I Keidan1, H Berkenstadt, E Segal, A Perel.   

Abstract

BACKGROUND: The utility of positive pressure ventilation with the laryngeal mask airway (LMA) in children was described previously, but the possibility of gastric insufflation, related to high peak airway pressure, continues to be a disadvantage. In this prospective study, inspiratory pressures, air leak and signs of gastric insufflation were compared between volume-controlled ventilation (VCV) and pressure-controlled ventilation (PCV) using an LMA.
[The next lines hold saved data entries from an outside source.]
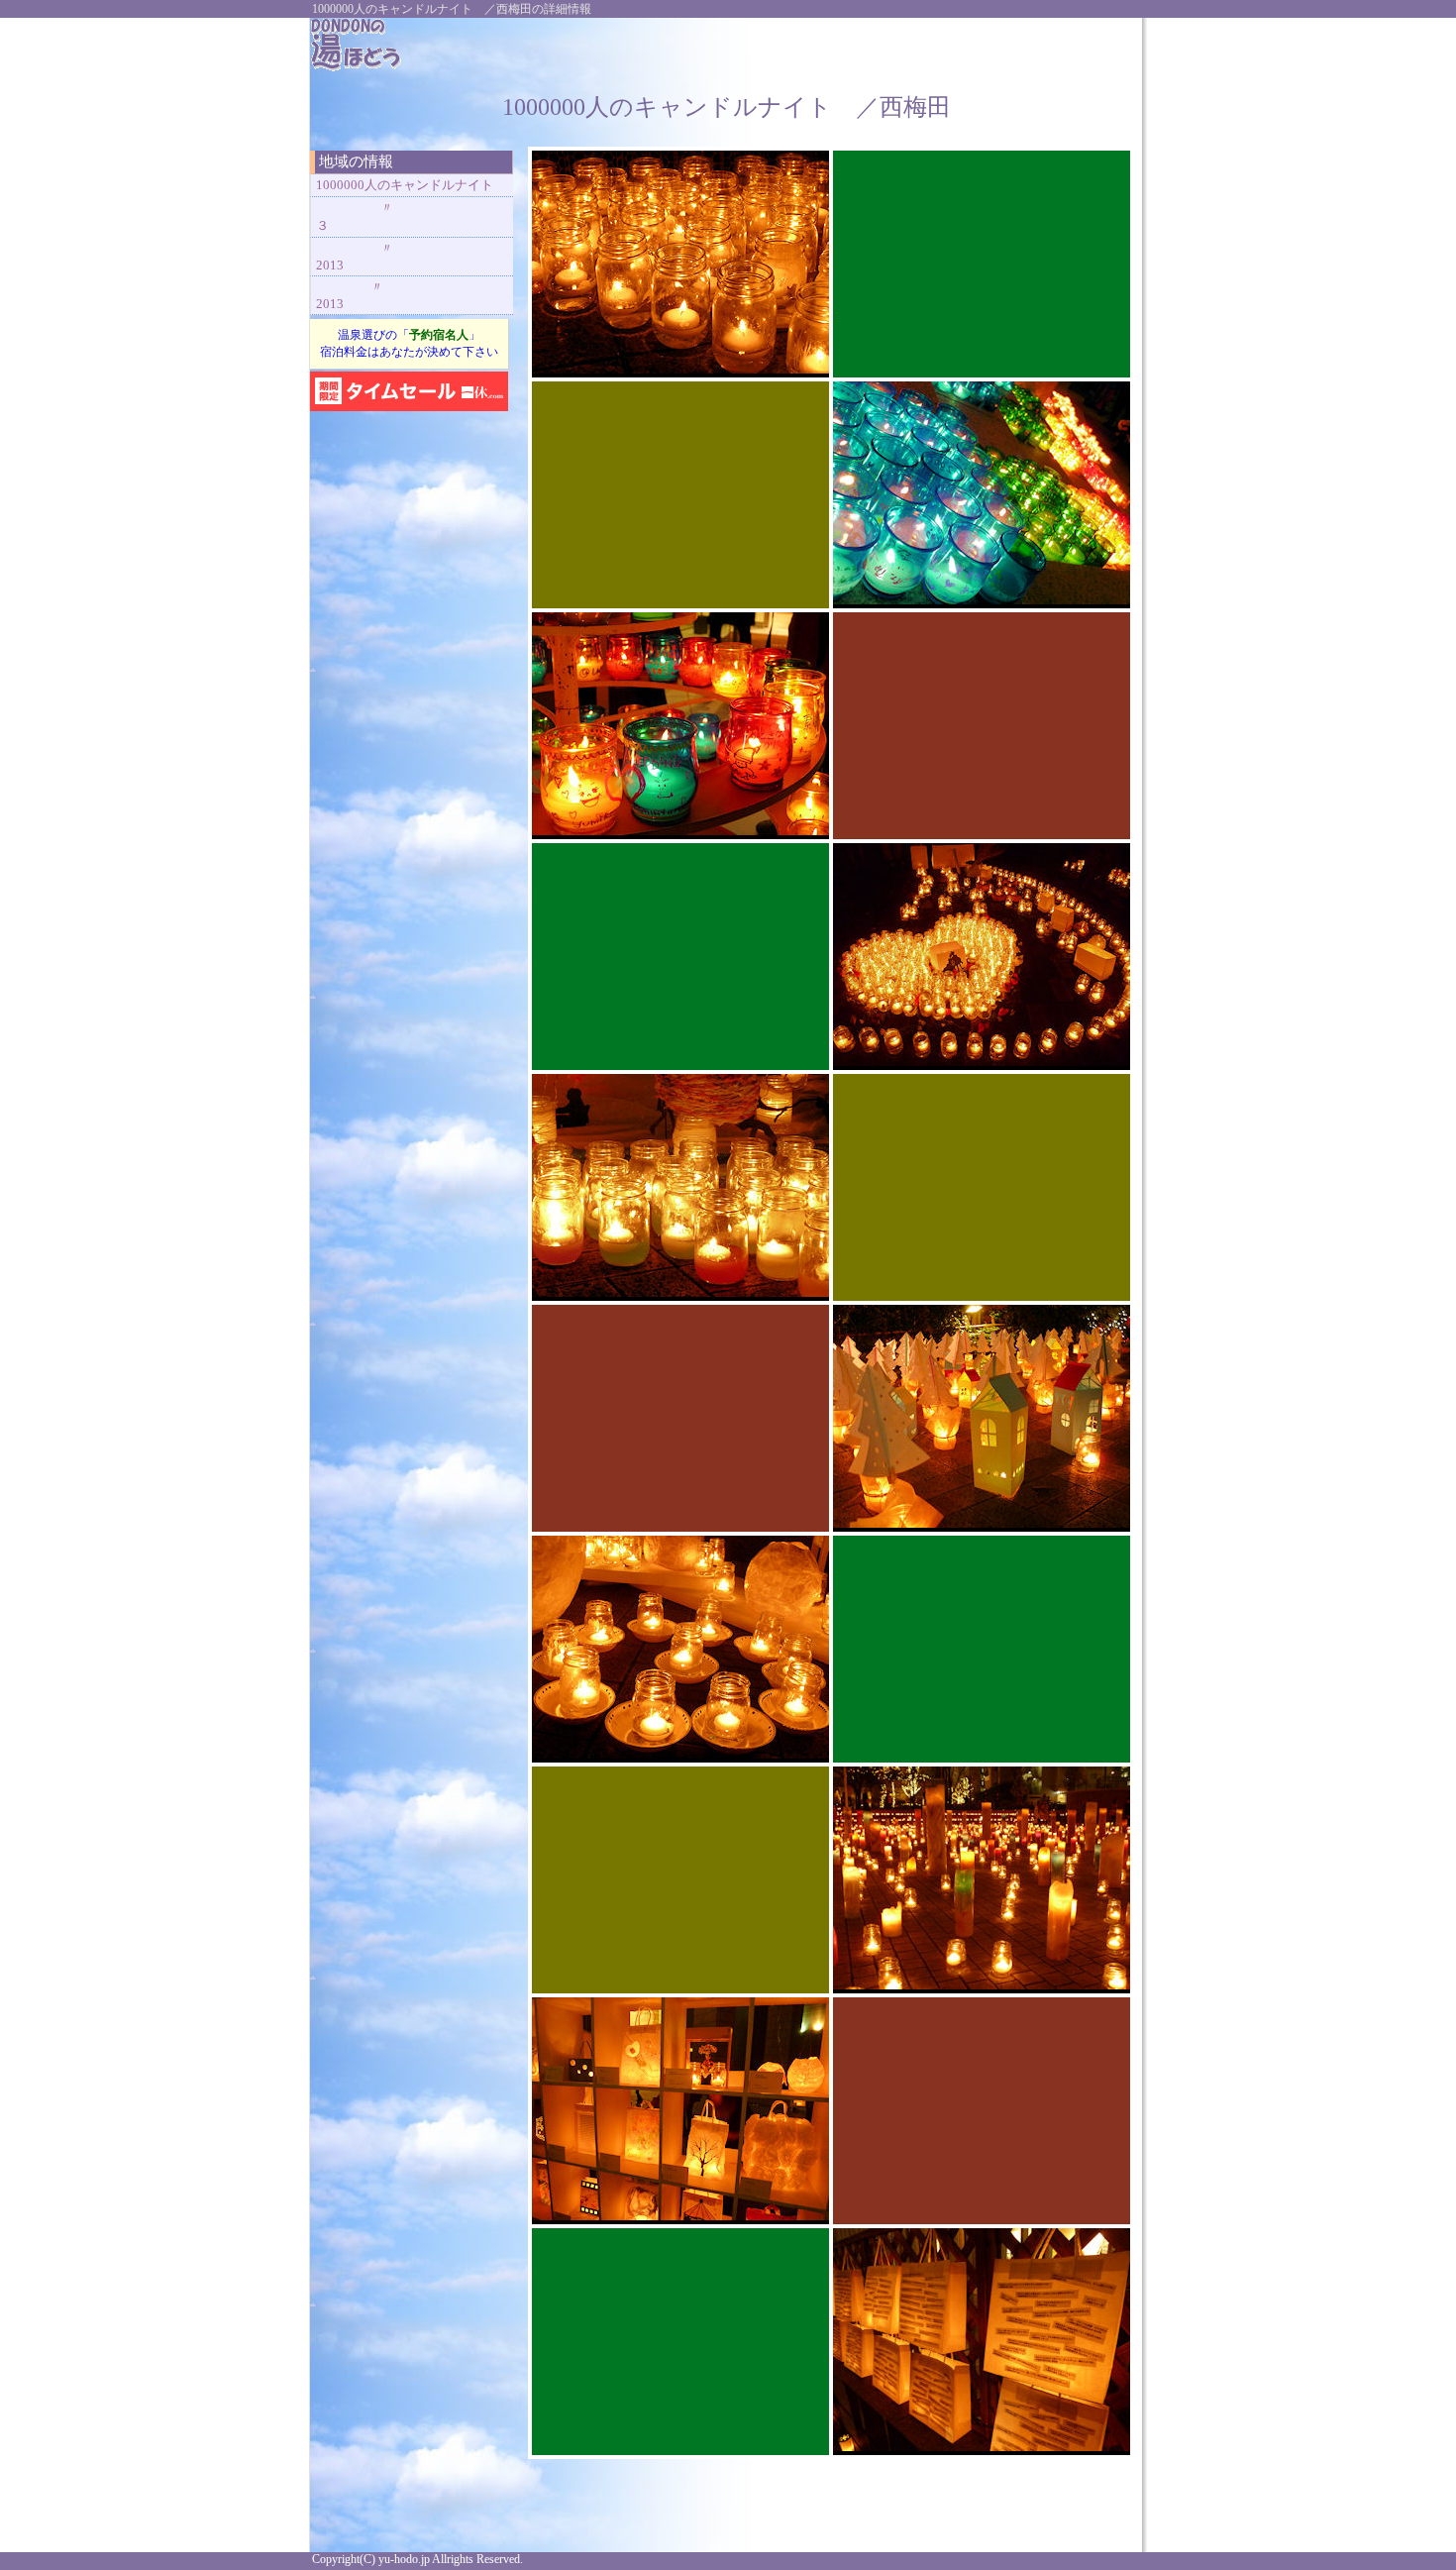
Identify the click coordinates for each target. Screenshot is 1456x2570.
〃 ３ (406, 216)
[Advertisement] (898, 47)
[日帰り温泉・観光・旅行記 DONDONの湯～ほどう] (356, 66)
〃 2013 (399, 256)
METHODS: Thirty-two ASA I patients, aged 4.5 +/- 4 years, who were scheduled for elective procedures under combined general anaesthesia and caudal analgesia, were enrolled. After inhalation induction and LMA insertion, each patient was randomly assigned to receive successively PCV and VCV. Peak pressures (PCV) and tidal volumes (VCV) were changed in order to achieve adequate ventilation [endtidal CO2 5-5.4 kPa (38-42 mmHg)].
RESULTS: Peak airway pressures were significantly lower with PCV than VCV (14.1 +/- 1.6 cmH2O versus 16.7 +/- 2.3 cmH2O, P < 0.001). No patient ventilated with PCV required peak pressure higher than 20 cmH2O compared with six patients ventilated with VCV (P < 0.05). Haemodynamic parameters, expiratory tidal volume and percent of leak were similar in both ventilatory modes and no signs of gastric insufflation were detected.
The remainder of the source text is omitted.